Exercise brief:
Which lines in the entries below contain the string "size", with case counting? Pull out every such line.

=== Given information ===

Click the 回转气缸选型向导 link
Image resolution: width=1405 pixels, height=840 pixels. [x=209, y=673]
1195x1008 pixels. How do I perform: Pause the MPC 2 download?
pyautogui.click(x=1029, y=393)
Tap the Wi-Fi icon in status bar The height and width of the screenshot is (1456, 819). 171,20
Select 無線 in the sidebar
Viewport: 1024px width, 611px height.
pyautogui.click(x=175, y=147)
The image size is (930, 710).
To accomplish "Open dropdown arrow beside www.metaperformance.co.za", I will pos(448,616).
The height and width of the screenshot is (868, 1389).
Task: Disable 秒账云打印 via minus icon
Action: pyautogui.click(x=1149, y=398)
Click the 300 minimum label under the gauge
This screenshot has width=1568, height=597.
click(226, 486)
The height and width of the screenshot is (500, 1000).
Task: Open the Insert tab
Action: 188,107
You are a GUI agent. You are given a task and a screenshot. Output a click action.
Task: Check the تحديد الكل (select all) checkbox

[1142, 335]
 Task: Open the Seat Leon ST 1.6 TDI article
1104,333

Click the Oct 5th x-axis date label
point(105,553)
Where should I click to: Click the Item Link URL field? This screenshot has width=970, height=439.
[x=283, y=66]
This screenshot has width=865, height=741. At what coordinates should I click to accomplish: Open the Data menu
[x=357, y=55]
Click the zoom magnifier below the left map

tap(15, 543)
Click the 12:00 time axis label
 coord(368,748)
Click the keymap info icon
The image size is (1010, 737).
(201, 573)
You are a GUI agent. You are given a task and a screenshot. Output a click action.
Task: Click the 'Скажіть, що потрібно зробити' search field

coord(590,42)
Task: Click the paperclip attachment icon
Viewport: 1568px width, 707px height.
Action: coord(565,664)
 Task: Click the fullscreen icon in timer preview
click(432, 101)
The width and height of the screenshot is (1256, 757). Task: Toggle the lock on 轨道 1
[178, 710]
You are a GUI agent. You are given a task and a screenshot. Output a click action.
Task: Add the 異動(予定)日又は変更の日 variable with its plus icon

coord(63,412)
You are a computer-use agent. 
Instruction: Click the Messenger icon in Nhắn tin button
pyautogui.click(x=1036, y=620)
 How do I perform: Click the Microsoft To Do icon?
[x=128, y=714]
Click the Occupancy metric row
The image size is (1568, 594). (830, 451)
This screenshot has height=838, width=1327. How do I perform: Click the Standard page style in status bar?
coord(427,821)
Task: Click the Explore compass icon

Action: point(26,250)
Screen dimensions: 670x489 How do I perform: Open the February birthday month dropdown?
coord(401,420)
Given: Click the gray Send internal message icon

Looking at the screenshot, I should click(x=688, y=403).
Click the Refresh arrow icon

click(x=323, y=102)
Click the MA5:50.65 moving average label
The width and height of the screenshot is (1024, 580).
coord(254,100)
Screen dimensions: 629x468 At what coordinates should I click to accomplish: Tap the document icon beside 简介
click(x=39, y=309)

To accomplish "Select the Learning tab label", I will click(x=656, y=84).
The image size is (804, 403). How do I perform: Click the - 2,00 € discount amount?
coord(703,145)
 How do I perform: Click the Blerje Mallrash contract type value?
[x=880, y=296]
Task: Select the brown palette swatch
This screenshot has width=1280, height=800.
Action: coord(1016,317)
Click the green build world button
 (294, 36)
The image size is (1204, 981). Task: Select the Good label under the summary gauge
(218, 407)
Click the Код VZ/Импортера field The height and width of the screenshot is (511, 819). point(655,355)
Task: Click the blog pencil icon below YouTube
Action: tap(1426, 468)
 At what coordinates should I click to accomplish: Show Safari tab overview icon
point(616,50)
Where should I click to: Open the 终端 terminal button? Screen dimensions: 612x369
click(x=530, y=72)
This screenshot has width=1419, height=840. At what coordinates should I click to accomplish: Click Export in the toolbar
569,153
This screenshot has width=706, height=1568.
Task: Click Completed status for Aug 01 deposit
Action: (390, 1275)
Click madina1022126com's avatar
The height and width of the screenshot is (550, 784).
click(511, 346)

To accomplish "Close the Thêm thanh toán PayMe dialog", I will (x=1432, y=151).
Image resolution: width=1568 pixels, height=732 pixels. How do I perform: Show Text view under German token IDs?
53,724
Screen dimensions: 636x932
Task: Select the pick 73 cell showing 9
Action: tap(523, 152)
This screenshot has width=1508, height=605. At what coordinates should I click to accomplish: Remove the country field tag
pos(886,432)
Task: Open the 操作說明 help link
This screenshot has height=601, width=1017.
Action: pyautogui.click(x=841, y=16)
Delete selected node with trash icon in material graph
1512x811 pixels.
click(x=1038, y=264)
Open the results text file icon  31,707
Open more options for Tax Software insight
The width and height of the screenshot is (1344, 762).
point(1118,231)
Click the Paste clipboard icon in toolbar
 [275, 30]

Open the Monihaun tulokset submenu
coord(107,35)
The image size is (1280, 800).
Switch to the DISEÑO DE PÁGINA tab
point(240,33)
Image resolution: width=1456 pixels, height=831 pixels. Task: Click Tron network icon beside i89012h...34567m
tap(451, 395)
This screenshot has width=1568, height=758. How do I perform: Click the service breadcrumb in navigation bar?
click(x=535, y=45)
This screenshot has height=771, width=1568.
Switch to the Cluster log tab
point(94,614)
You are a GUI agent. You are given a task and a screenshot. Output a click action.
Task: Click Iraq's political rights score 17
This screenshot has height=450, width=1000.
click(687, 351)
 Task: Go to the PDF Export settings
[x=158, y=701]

===

Written solution:
The image size is (930, 710).
The image size is (1010, 737).
The image size is (1568, 594). (830, 451)
The image size is (804, 403). How do I perform: Click the - 2,00 € discount amount?
The image size is (1204, 981). Task: Select the Good label under the summary gauge
The image size is (1280, 800).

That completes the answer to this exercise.